Over the last 20 years, there has been a huge consolidation in the Australian grocery retail market. Two giant retailers (Coles and Woolworths) have opened up massive networks of supermarkets all across Australia. The number of stores owned by these retailers gives them huge buying power, so they are able to negotiate very low prices from suppliers. They have also built out very efficient distribution networks (i.e. warehouses that suppliers deliver goods to, and trucks to get goods from the warehouses to the individual stores). This further cuts their costs, allowing them to undercut rival stores.

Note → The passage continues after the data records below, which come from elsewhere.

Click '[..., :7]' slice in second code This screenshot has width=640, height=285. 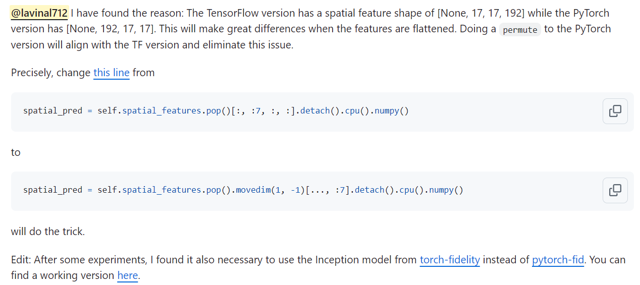coord(330,190)
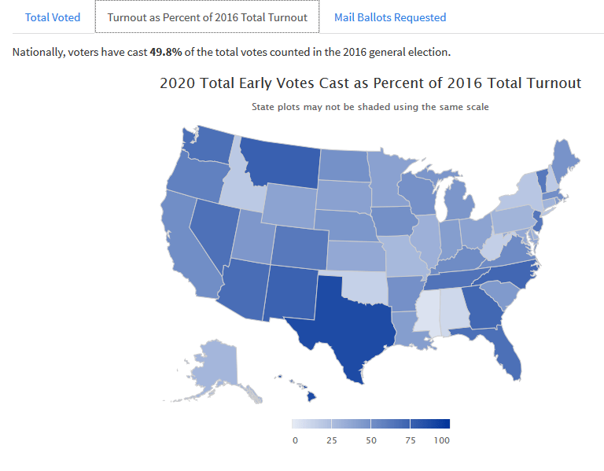Click Texas on the map
604x471 pixels.
click(350, 322)
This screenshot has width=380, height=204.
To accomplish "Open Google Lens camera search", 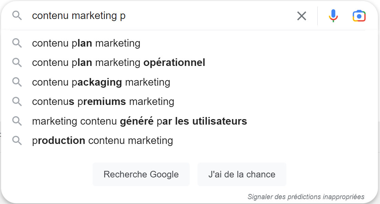I will click(x=359, y=16).
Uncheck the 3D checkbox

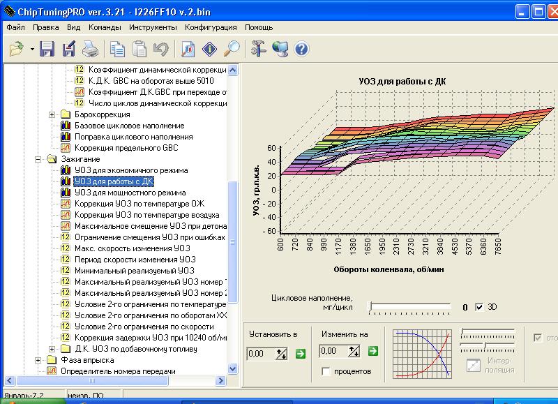(x=478, y=307)
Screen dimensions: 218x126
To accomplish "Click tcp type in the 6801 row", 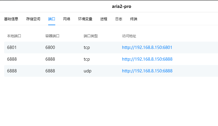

In order to compete with the 2 giants (who each have about 35% of the total market of groceries), the remaining independent supermarkets have turned to a company called IGA Distribution (owned by Metcash). IGA runs a distribution network, supplying supermarkets that account for about 15% of the total market. This gives IGA sufficient buying power to negotiate with suppliers prices that are about as good as the majors, and they run an equally efficient distribution system.
But the IGA strategy is to not own or manage any of the IGA branded & supplied stores. So while IGA stores share a common procurement and distribution system, they are NOT integrated at the POS level in the way that Coles or Woolworths stores are.
Now the grocery market has reached a stable configuration, Coles and Woolworths are taking their systems and distribution networks beyond groceries and in to other markets, e.g. they both already own, or have strategic partnerships with, liqour and petrol retailers, and both have started to make forays into financial services (e.g. Coles Myer Credit Cards).
As well as increasing buying power, each new segment allows cross-promotional initiatives that increase the "gravitational pull" of the retailer as a whole. e.g. Fly Buys drives business to all CML brands, and I think if CML ever issued a Fly Buys branded Credit Card that combine both loyalty programs on to a single card, it would be a huge winner. But all these initiatives require the use of a common IT platform.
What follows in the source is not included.